Geologic formation in Austria and Slovakia

The Lunz Formation is a geologic formation in Austria and other Tethyan regions. It is composed of quartz sandstone, shales and claystones, locally with coal interbeds. The basal part of the formation may contain marine fossils. It preserves fossils dated to the Carnian stage of the Triassic period and represents significant siliciclastic input into the European carbonate shelf due to the Carnian Pluvial Event.

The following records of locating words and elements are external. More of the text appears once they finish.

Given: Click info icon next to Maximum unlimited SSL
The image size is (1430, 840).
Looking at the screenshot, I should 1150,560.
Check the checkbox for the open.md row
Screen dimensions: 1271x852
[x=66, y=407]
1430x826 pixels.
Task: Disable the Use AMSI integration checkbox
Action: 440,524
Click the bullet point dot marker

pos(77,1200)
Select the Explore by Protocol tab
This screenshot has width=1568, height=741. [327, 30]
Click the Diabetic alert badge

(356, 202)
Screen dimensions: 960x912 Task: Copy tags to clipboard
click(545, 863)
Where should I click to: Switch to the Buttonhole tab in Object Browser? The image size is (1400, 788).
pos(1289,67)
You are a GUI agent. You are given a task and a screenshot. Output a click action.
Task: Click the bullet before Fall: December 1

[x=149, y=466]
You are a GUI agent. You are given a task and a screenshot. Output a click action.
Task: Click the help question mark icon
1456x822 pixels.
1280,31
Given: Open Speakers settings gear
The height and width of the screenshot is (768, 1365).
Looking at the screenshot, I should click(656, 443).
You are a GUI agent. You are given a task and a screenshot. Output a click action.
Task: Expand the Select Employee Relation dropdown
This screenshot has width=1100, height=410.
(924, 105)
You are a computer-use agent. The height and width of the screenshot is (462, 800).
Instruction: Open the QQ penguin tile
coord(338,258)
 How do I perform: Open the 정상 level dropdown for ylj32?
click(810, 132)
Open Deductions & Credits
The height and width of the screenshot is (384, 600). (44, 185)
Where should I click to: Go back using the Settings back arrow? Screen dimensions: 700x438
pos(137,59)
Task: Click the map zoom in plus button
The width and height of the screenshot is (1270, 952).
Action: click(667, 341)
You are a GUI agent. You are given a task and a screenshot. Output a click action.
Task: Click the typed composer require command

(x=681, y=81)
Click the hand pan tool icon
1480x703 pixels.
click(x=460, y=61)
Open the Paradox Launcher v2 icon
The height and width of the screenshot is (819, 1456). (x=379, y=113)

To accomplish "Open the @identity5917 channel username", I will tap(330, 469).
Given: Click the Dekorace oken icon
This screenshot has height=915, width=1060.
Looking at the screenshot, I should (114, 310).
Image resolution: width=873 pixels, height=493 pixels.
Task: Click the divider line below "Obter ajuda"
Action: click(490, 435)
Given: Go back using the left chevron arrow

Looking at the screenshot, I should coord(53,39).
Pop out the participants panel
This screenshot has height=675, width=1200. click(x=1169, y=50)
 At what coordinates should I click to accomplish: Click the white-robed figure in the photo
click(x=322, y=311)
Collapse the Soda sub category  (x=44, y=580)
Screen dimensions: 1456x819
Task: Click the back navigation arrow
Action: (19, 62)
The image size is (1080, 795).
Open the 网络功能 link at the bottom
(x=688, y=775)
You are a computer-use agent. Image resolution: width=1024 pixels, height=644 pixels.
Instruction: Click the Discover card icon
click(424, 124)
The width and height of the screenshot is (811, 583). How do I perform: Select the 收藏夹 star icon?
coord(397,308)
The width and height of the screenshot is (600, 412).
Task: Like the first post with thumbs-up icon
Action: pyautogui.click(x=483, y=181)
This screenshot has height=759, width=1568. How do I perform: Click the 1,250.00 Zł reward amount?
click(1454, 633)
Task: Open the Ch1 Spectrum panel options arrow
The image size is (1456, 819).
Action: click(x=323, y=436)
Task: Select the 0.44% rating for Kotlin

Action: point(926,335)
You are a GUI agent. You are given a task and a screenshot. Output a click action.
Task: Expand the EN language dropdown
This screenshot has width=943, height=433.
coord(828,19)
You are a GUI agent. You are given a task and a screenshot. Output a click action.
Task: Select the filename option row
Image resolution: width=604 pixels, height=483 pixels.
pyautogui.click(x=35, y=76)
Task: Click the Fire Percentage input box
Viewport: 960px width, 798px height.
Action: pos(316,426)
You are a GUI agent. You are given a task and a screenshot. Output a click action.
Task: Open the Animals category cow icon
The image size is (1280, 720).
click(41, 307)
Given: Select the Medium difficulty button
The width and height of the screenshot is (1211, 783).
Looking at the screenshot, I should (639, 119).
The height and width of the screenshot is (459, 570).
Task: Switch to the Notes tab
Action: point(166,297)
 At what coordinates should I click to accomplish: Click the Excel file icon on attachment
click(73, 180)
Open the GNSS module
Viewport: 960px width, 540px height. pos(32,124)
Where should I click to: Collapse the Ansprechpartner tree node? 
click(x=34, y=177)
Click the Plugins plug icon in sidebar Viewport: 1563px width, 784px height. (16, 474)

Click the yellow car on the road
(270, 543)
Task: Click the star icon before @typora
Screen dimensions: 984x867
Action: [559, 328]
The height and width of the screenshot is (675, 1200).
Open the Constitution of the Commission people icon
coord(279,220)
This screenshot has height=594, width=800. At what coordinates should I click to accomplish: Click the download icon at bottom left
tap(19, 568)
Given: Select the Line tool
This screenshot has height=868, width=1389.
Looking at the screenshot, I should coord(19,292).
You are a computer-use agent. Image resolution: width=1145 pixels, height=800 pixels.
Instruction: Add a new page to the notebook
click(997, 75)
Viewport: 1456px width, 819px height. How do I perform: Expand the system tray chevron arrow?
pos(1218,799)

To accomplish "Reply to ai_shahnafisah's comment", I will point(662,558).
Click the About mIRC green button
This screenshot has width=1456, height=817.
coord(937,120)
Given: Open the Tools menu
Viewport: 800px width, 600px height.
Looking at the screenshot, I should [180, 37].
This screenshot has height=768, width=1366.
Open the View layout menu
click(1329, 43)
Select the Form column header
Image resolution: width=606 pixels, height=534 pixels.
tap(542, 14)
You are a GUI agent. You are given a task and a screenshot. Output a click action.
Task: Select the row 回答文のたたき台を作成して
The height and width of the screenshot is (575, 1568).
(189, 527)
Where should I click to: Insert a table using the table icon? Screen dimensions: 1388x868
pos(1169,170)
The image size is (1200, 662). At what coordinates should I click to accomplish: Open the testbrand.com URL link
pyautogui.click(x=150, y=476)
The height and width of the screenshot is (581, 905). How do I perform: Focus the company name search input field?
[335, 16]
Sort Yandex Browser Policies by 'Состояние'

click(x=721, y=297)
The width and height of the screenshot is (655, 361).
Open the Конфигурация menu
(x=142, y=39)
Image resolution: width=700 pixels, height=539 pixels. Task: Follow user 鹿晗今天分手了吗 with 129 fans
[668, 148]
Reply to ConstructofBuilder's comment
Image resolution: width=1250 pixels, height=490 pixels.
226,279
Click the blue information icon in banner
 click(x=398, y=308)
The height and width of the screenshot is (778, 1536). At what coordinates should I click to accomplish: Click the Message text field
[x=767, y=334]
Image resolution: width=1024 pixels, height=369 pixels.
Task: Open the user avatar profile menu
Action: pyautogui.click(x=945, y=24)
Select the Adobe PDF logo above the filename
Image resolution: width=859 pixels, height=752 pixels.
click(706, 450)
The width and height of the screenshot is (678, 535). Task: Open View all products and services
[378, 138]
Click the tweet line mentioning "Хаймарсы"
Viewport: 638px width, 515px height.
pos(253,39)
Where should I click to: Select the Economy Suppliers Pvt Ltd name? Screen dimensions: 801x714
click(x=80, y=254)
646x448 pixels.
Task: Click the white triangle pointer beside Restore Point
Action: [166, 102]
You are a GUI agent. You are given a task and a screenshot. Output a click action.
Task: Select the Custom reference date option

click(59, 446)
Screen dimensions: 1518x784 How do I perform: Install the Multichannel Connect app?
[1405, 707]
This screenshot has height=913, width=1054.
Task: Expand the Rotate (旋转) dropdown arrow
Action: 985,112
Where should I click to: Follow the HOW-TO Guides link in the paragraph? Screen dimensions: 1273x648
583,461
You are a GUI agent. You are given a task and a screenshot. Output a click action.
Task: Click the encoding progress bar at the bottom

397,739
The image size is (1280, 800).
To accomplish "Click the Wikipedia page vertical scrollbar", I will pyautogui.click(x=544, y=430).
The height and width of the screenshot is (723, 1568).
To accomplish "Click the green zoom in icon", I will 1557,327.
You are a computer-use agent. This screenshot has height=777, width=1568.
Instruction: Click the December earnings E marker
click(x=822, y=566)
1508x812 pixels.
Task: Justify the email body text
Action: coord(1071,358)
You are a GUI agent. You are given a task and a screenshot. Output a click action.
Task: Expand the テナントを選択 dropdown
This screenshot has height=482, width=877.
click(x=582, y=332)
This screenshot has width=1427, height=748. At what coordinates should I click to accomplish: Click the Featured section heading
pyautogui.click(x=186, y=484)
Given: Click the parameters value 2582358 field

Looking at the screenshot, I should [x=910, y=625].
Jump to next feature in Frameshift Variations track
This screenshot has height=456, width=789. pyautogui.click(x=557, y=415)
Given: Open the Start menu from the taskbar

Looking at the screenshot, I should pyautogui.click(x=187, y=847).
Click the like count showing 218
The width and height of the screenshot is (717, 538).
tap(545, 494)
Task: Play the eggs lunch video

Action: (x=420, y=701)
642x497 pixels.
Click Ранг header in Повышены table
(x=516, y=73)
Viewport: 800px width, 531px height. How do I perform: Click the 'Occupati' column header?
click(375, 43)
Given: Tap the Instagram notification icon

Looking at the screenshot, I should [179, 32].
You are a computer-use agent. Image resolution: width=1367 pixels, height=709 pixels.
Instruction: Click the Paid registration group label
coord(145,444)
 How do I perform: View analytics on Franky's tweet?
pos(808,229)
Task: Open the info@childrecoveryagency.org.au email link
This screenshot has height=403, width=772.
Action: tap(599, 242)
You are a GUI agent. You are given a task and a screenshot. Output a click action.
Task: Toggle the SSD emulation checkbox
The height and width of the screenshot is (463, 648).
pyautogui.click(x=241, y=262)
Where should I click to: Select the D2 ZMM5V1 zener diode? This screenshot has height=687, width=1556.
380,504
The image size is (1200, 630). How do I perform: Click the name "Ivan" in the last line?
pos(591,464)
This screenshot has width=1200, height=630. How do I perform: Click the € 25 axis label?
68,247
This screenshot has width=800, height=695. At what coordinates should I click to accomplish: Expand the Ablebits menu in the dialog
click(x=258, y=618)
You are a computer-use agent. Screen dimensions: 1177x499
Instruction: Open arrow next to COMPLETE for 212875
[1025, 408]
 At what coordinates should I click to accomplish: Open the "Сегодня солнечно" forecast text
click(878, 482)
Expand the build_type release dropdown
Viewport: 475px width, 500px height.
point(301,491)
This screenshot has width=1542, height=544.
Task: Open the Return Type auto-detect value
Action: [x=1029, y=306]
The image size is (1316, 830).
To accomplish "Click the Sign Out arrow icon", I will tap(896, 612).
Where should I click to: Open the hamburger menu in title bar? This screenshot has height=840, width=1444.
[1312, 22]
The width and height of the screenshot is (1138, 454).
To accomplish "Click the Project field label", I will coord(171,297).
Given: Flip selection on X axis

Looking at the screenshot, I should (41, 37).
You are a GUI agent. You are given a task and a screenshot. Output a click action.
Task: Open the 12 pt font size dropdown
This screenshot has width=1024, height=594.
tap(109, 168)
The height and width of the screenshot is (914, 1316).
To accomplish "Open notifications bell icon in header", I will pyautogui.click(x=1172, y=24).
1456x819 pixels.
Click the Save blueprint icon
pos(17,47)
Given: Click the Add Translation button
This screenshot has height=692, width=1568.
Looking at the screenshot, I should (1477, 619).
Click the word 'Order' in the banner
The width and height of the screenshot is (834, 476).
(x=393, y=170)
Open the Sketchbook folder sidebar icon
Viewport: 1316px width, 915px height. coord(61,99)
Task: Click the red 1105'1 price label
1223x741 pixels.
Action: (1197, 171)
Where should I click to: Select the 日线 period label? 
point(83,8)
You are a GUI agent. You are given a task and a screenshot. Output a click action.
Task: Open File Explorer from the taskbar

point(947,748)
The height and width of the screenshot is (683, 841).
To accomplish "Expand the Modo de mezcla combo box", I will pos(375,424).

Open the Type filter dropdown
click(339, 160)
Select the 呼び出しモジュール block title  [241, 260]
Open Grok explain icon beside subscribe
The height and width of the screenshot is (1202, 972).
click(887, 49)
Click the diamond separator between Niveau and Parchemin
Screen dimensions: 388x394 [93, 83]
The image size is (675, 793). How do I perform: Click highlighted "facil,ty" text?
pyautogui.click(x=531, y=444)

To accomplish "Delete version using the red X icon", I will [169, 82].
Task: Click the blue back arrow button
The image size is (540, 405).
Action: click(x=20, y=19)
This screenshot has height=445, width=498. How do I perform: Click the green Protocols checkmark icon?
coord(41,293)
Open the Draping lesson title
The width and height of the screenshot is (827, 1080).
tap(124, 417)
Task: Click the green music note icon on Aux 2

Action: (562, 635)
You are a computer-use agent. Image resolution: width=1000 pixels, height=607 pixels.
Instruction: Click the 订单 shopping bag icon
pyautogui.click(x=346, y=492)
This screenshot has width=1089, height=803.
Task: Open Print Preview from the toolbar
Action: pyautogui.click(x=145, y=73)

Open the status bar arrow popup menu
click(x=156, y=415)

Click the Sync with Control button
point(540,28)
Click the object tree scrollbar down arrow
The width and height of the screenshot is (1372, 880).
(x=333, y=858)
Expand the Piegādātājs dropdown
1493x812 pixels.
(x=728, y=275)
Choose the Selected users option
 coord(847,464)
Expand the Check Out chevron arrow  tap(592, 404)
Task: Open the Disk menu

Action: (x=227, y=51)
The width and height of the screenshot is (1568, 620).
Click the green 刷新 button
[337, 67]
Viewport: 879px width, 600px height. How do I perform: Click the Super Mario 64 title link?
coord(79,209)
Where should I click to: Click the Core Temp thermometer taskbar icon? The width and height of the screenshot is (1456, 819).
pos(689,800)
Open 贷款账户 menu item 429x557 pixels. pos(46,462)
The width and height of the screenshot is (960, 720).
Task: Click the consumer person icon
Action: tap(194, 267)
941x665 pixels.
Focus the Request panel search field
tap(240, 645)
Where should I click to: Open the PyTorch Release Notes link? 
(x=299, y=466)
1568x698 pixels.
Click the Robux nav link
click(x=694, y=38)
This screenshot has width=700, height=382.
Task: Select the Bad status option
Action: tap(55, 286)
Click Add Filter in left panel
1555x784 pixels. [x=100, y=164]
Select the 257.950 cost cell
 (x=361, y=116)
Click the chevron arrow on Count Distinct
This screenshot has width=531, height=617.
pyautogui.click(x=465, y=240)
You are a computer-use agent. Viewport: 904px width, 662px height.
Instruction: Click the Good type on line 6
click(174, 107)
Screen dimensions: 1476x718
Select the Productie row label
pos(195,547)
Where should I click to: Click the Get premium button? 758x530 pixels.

Formation is traditionally divided into 3 members (Lunz Sandstone, Coal-bearing shales and Upper Sandstone), this concept was later modified and Trachyceras Beds and Reingraben shales were included into the basal part of the formation:
- Trahyceras Beds (Trachycerasschichten, Aonschichten) represented by dark, often bituminous limestone and calcareous shale alteration containing abundant Trachyceratitic ammonites
- Reingraben shales (Reingrabener Schiefer) often described as grey to black shales with Halobia bivalves
- Main sandstone (Lunzer Hauptsandstein) - grey, brown to green sandstones (feldspar greywacke or arkose) in the basal part, representing thickest part of the formation
- Coal-bearing clayey shales in the middle part
- Upper sandstone (Lunzer Hangendsandstein) - considerably thinner quartz sandstones in the upper part of the formation

The Lunz Formation overlies the Ladinian-Carnian Wetterstein Formation and is covered by the Norian Main Dolomite.

Formation was originally defined by M.V. Lipold as Lunzer Schichten, according to Austrian town Lunz am See. It occurs in the Northern Calcareous Alps, Western Carpathians. The Lunz Formation of the Northern Calcareous Alps is well known for well preserved Carnian flora - the so-called Lunz Flora.